- Meeting abstract
- Open Access
CXCL13 and CCL21 play a key role in ectopic lymphoneogenesis in Sjögren's syndrome
© The Author(s) 2003
- Received: 14 January 2003
- Published: 24 February 2003
- Public Health
- Disease Process
- Target Organ
- Variable Degree
- Lymphoid Follicle
The aim of this study was to characterise the organisation of neolymphoid structures in glands of patients with Sjögren's syndrome and to correlate their maturation with CXCL13 and CCL21 expression.
Salivary-gland biopsies from 28 patients with SS and 12 with sialoadenitis were examined using immunohistochemistry (IHC). Infiltrates were characterised according to the score (grade 1, <50 periductal lymphocytes; grade 2, >50 lymphocytes; grade 3 = grade 1 or 2 plus GC). Follicular maturation was assessed with respect to T/B-cell segregation, CD45RO and CD45RA, CD21+ FDCs, GC and MECA79+ HEVs. CXCL13 and CCL21 expression was also assessed.

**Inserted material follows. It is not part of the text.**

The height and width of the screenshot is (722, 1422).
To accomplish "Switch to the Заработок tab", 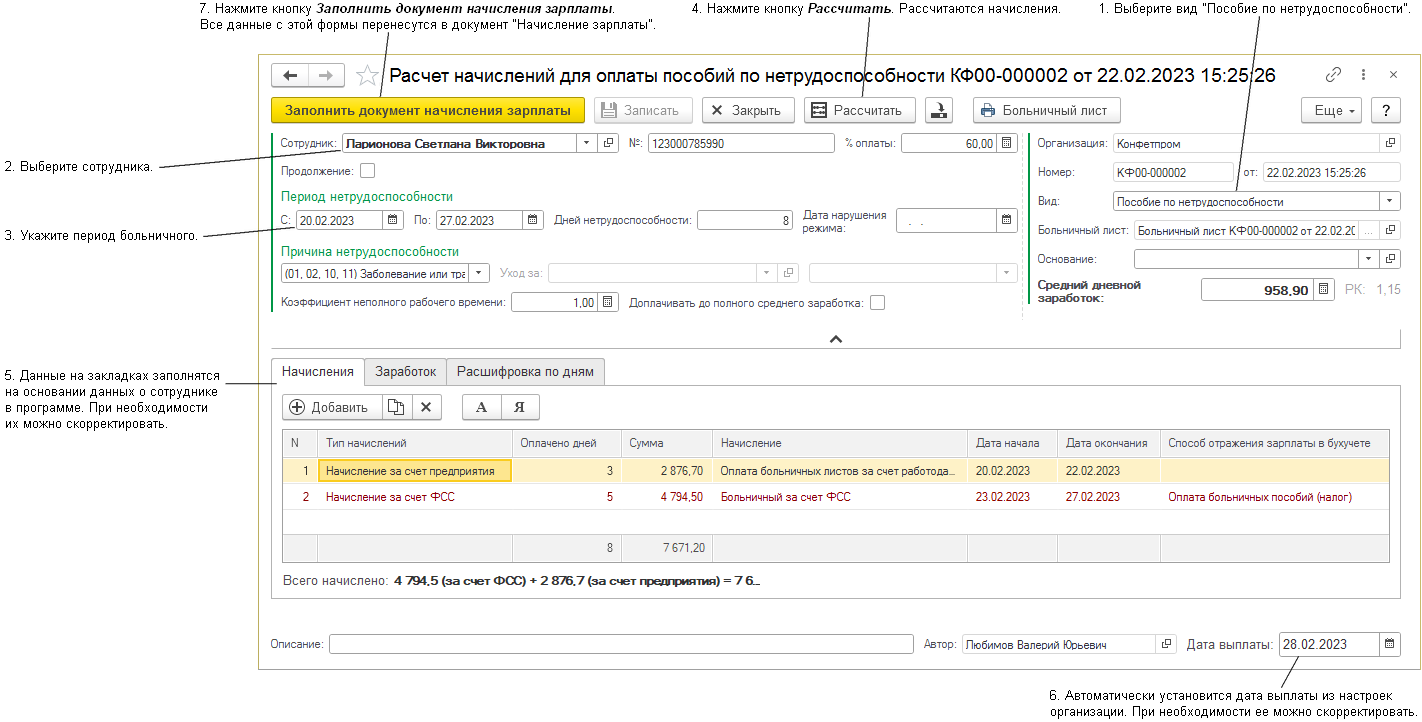I will [x=405, y=372].
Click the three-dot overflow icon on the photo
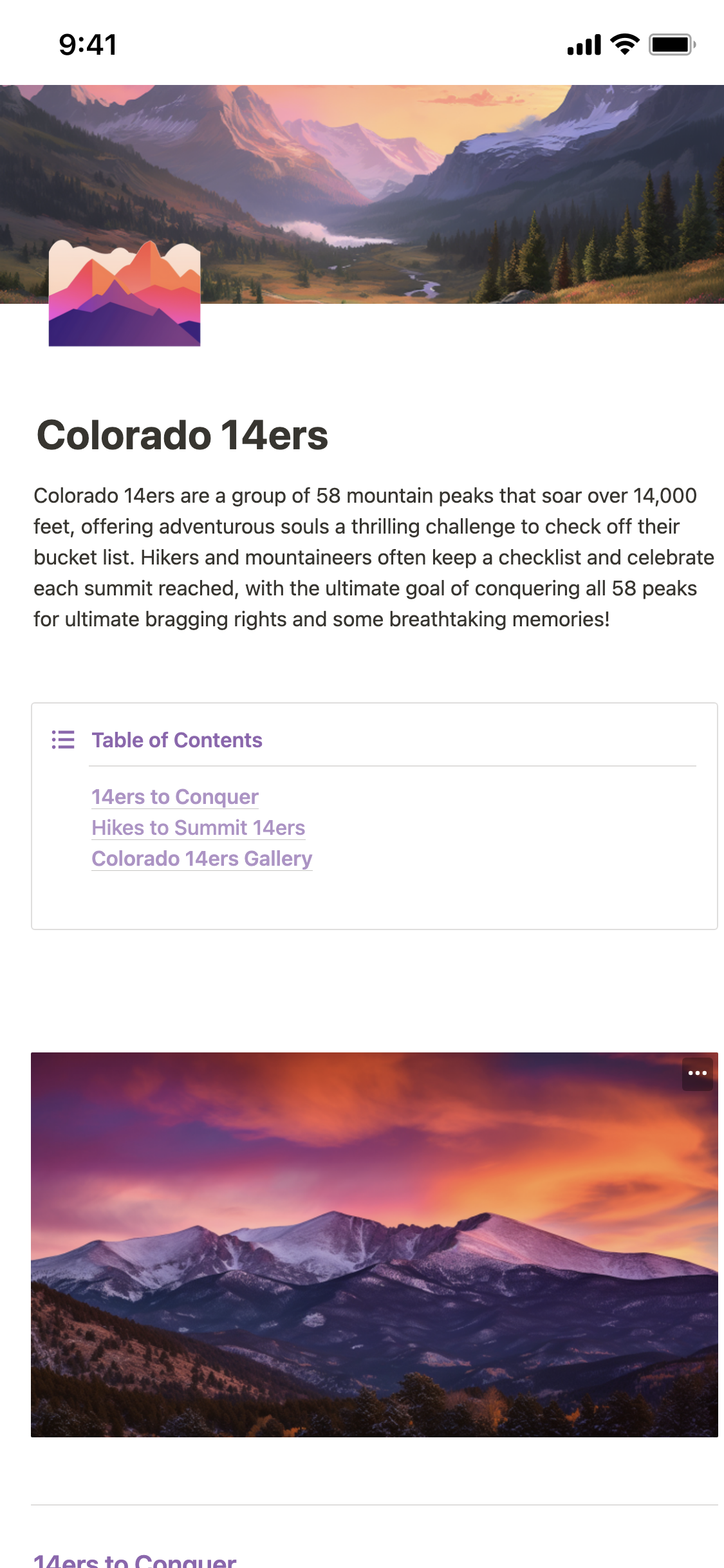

Grade 1 showed predominance of CD3+/CD45RO+ infiltrating lymphocytes. Grade 2 showed increased number of CD20+/CD45RA+ and a variable degree of organization (54.55% not segregated, 21.21% atypically segregated, 24.24% segregated). Grade 3 showed CD20+/CD45RA+ predominance with typical segregation. Within grades 2 and 3, we detected CD21+ FDC clusters. MECA79+ vessels were detected on the edge of the aggregates. CXCL13 expression was detected in 4.07% of grade 1, 46.16% of grade 2 and 100% of grade 3 aggregate and in some infiltrated ducts. CCL21 expression was detected in 2.5% of grade 1, 17.85% of grade 2 and 47.62% of grade 3 aggregates.
The presence of fully formed lymphoid follicles characterized by GC, B/T segregation, HEVs and FDCs within the target organs for SS, and the association of these structures with chemokines acting as regulator of lymphoneogenesis, suggest a key role of these molecules in the pathogenesis and evolution of the disease process.